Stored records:
++++++

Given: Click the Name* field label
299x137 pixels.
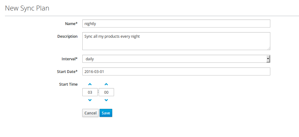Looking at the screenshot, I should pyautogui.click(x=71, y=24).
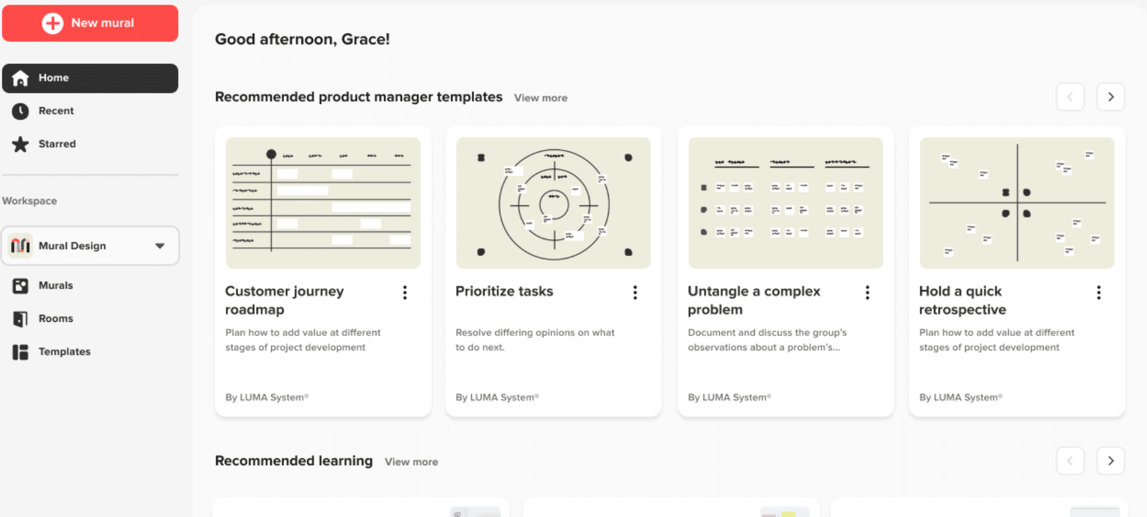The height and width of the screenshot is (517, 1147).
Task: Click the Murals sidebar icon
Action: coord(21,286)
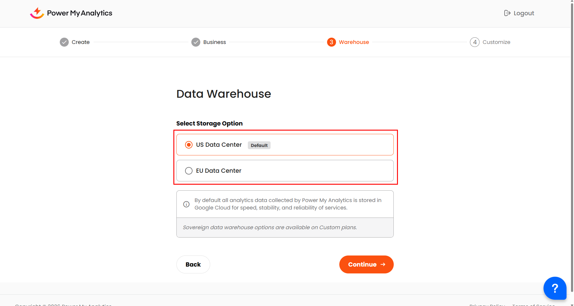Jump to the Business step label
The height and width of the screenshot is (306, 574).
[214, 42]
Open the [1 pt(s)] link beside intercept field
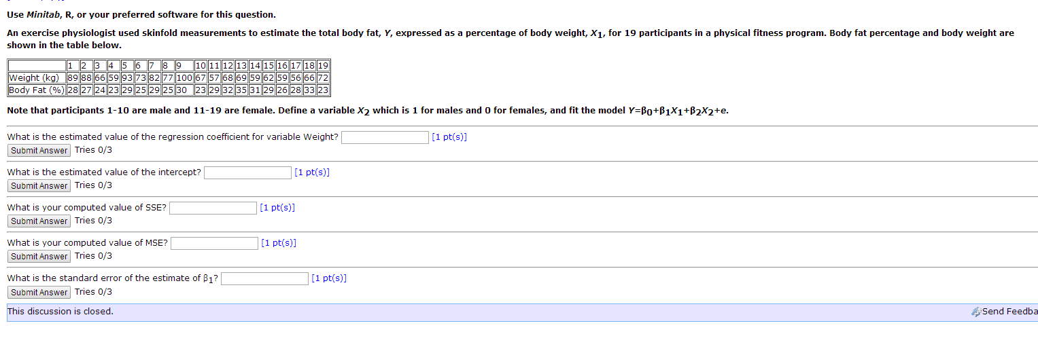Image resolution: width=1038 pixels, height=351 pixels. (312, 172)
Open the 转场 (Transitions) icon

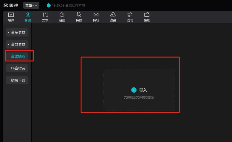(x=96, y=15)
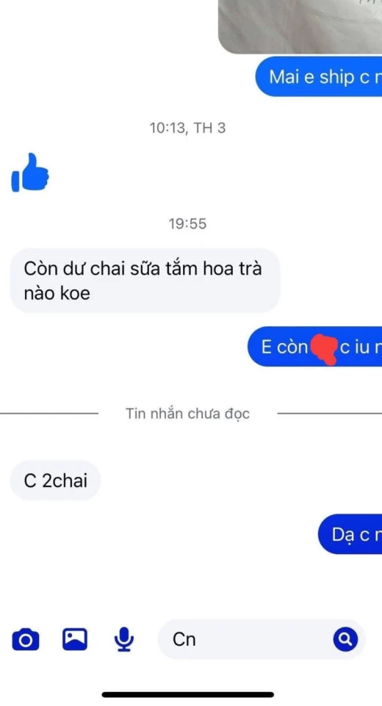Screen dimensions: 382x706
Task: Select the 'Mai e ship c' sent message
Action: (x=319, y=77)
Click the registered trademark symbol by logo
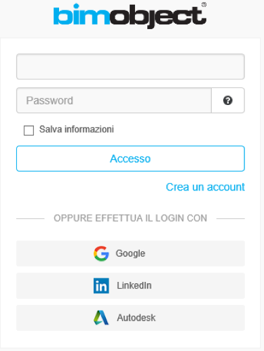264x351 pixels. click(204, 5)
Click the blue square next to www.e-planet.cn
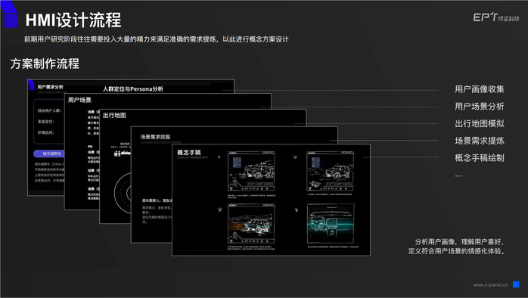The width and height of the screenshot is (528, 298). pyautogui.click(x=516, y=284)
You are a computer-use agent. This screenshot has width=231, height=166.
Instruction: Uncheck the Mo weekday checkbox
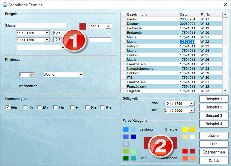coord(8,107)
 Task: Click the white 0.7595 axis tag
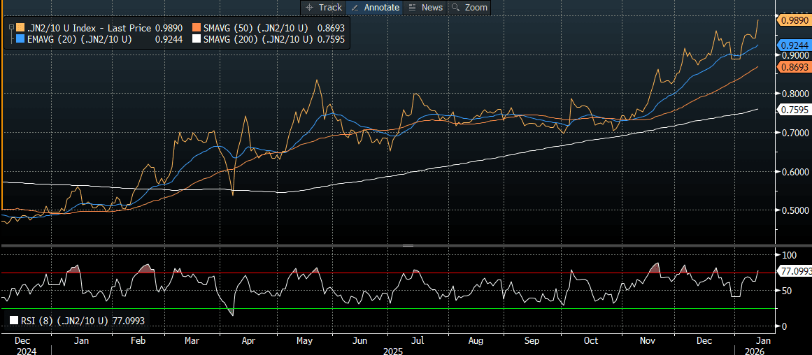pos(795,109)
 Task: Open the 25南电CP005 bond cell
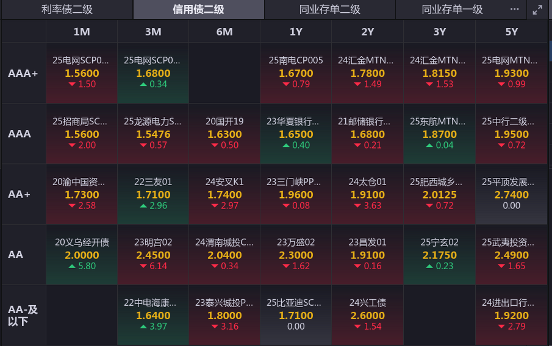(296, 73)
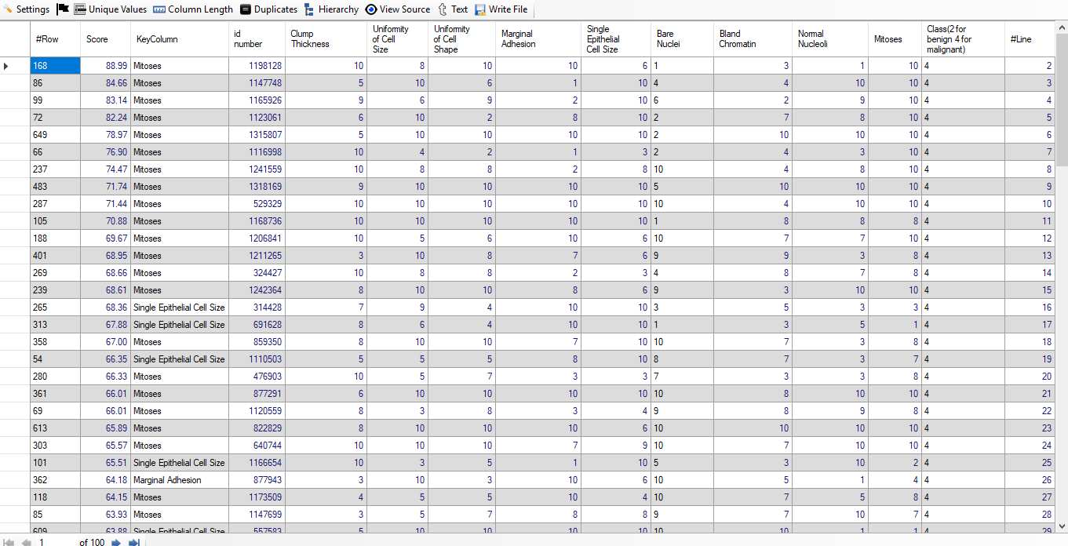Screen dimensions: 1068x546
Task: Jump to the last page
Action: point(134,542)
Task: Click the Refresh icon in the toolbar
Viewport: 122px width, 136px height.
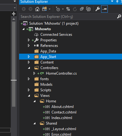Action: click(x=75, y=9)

++++++

Task requirements: All of the lines above should be printed exactly, minus the pictures.

Output:
Given: Click the Name* field label
299x137 pixels.
Looking at the screenshot, I should pyautogui.click(x=71, y=24).
The height and width of the screenshot is (517, 1147).
Task: Click the Murals sidebar icon
Action: coord(21,286)
Jump to the Business step label
The height and width of the screenshot is (306, 574).
[214, 42]
Open the [1 pt(s)] link beside intercept field
Image resolution: width=1038 pixels, height=351 pixels. (312, 172)
Open the 转场 (Transitions) icon

(x=96, y=15)
Screen dimensions: 382x706
Task: Select the 'Mai e ship c' sent message
Action: (x=319, y=77)
Click the registered trademark symbol by logo
264x351 pixels. click(204, 5)
Click the blue square next to www.e-planet.cn
The width and height of the screenshot is (528, 298). pyautogui.click(x=516, y=284)
You are a computer-use agent. This screenshot has width=231, height=166.
Instruction: Uncheck the Mo weekday checkbox
coord(8,107)
 Task: Click the white 0.7595 axis tag
pos(795,109)
 Task: Open the 25南电CP005 bond cell
(296, 73)
Screen dimensions: 1068x546
Task: Jump to the last page
Action: point(134,542)
Task: Click the Refresh icon in the toolbar
Viewport: 122px width, 136px height.
Action: click(x=75, y=9)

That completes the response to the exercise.